>> START Extracted data

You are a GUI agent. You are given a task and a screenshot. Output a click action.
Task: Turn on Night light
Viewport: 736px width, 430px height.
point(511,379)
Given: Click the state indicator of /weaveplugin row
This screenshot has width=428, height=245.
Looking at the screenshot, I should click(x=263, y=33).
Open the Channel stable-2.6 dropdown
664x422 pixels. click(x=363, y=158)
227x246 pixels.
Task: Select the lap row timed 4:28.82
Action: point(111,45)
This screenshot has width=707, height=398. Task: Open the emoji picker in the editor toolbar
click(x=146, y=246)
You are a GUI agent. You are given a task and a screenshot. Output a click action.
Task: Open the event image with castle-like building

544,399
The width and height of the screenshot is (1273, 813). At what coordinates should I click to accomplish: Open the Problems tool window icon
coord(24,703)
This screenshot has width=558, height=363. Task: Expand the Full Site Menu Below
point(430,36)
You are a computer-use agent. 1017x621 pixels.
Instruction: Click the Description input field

>> END Extracted data

Please put everything from the line containing "This screenshot has width=707, height=398." down to the last line of the items, both included, into a numbered list, leaving out any blank lines.

1. This screenshot has width=707, height=398. Task: Open the emoji picker in the editor toolbar
2. click(x=146, y=246)
3. You are a GUI agent. You are given a task and a screenshot. Output a click action.
4. Task: Open the event image with castle-like building
5. 544,399
6. The width and height of the screenshot is (1273, 813). At what coordinates should I click to accomplish: Open the Problems tool window icon
7. coord(24,703)
8. This screenshot has width=558, height=363. Task: Expand the Full Site Menu Below
9. point(430,36)
10. You are a computer-use agent. 1017x621 pixels.
11. Instruction: Click the Description input field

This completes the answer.